This thread has moved on hugely since I last posted - and in a very positive direction. The handbook idea could be really powerful. As could some way of getting lawyers and doctors together to discuss, regularly, research and developments in child health.
Nightowl, I'm so glad your son is back with you. Appalling that SS threatened your parents - I don't understand what goes through the minds of a SW trying to stop medical investigations. Is it a power trip? A determination not to be proved wrong? A belief that anyone who challenges them must be doing so for nefarious reasons?
I think there is possibly a real gap here that people on this thread are identifying about doctors and lawyers keeping up to date with developments in the field of child health - maybe the systems just aren't in place to support the sort of joint continuing professional development that Spero is talking about.
My interest in child protection is merely as an observer of, mainly, the NHS.
I've had one of the most eminent doctors in the country tell me how he was threatened by a social worker for, quite reasonably, suggesting she was leaping to conclusions about one of his patients whose child had been injured.
He was being a good GP, saying 'let's consider the most obvious cause first' (as in, a red snotty nose and a cough is probably a cold, let's not panic about bubonic plague - or Munchausens - until we've excluded more common conditions). All very rational and routine. But a social worker who got a bee in her bonnet felt able to threaten one of the most eminent doctors in the country for daring to challenge her. That level of determination to twist information to fit the story you've already decided on is not confined to that one social worker, or indeed to social workers. It happens to doctors and nurses and speech and language therapists and other professionals, too.

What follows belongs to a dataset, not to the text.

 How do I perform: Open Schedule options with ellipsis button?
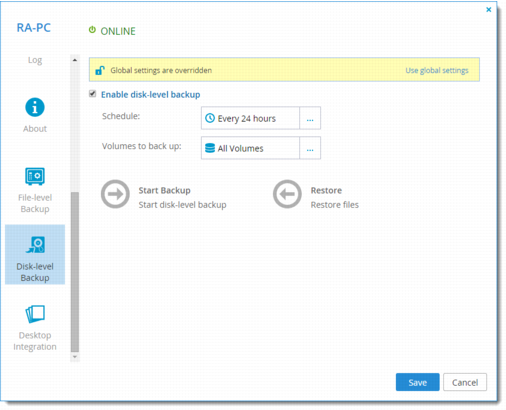point(310,118)
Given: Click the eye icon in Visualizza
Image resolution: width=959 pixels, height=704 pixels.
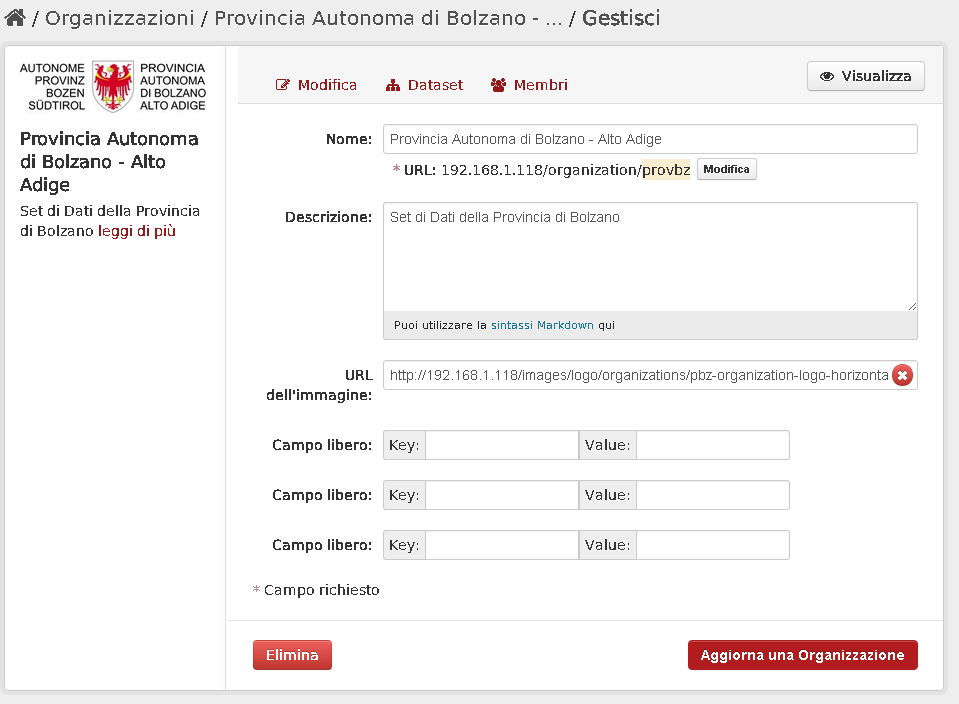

And how on earth are unjustly-accused parents supposed to manage to challenge unwarranted assumptions when even eminent doctors are told their careers are on the line for speaking up?
If you look at child protection, it's quite striking how some panics dominate for a while, then everyone realises it was all a bit overdone but eventually some other fad gains traction. Satanic abuse. Marietta Higgs. MSbP (then rebranded FII). There are of course abusive parents but it's unlikely that many parents who are ill themselves have Munchausen's, yet at one stage if was incredibly popular, especially amongst everyone who was persuaded by Roy Meadows.
There are some issues that I see affecting child protection that are common in healthcare generally. Mind's Death by Indifference reports show what can go so badly wrong when a group of vulnerable people suffer from prejudice, and the people who should be caring for them treat them with disdain. Nothing to do with child protection, but something relevant about treating families with hostility when they dare to challenge the professionals.
Look at the SN boards - it's not uncommon for some professionals have a patronising attitude towards families, believing that 'we are the experts, if you don't do what we tell you, you are obstructive and difficult- even if we've told you several different things that are contradictory'. That can, in thankfully rare circumstances, turn into 'and we'll protect the patient from you because we know best'/it's ruddy inconvenient to have you hanging around making sure your relative has something to eat and cluttering up our ward'.
Sorry, that's ended up being very long, it's just from being alarmed about child protection sometimes not working very well, I can see lots of parallels in other areas where professionals get things wrong.